Learn more: Shark skin and cicada wings inspire new antimicrobial cutting boards

Octopus inspires a new synthetic material

For the study, the team used electron beam lithography – a patterning technique commonly used in semiconductor manufacturing – and combined it with a polymer film that swells upon absorption of water.

When the researchers shined electron beams at the polymer, they were able to manipulate the swelling in specific regions of the material. As a result, they created detailed patterns that were only revealed when the polymer film was wet.

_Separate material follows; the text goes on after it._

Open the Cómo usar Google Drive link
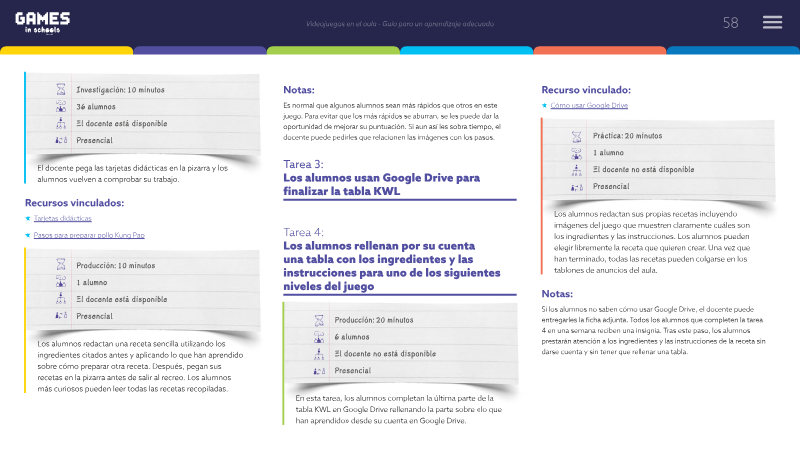Screen dimensions: 800x450 click(x=589, y=105)
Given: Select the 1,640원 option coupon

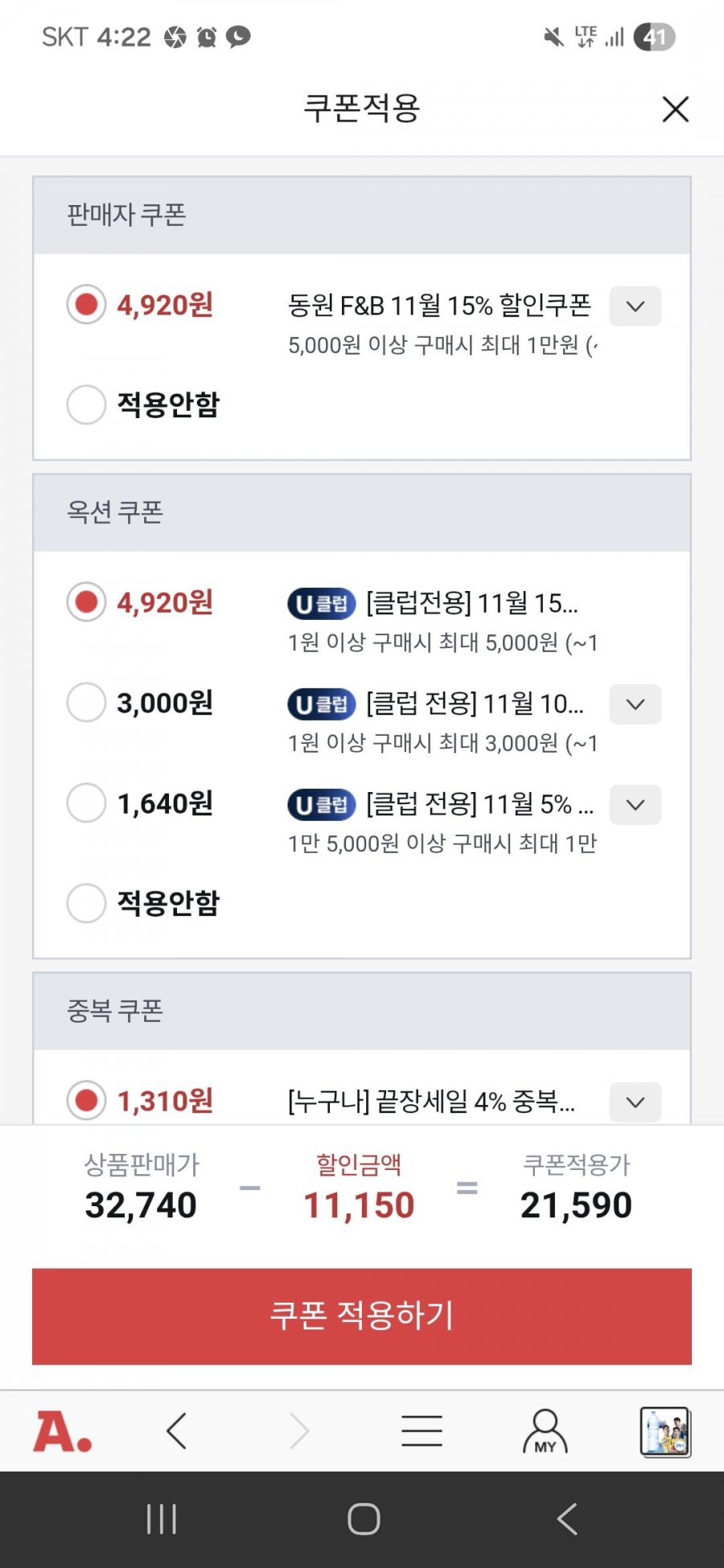Looking at the screenshot, I should pos(86,803).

The team was initially surprised by these results. In previous research, Doshi scanned nanostructures on a polymer film using an electron microscope, a technique that uses electron beams to generate a high-resolution image. However, instead of throwing away these film samples, Doshi recycled them and discovered that when scanned again under an electron microscope, the previously imaged areas behaved differently and even changed color.

“We realized we could use these electron beams to control topography at very fine scales,” Doshi said. “It was really a coincidence.”

This electron beam pattern is so precise that researchers created a nanoscale model of El Capitan in Yosemite National Park. Depending on the amount of water added to the film, they could also determine how to induce light scattering, thereby manipulating the film to appear matte or shiny. To return the film to normal, the team applied an alcohol-based solvent to remove the water. Once dry, the film was completely flat.

“There is simply no other system that can be this soft and bouncy, and that can be modeled at the nanoscale,” Nicholas Melosh, professor of materials science and engineering and lead author of the paper, said in the press release. “You can imagine all kinds of different applications.”

Adaptable material for the future

Although there is still much to learn about this material, researchers can manually change the color and texture of the film. They may not be as fast or as precise as an octopus, but they come close.

“We want to be able to control this with neural networks – essentially an AI-based system – that could compare the skin and its background and then automatically modulate them to match in real time, without human intervention,” Doshi said.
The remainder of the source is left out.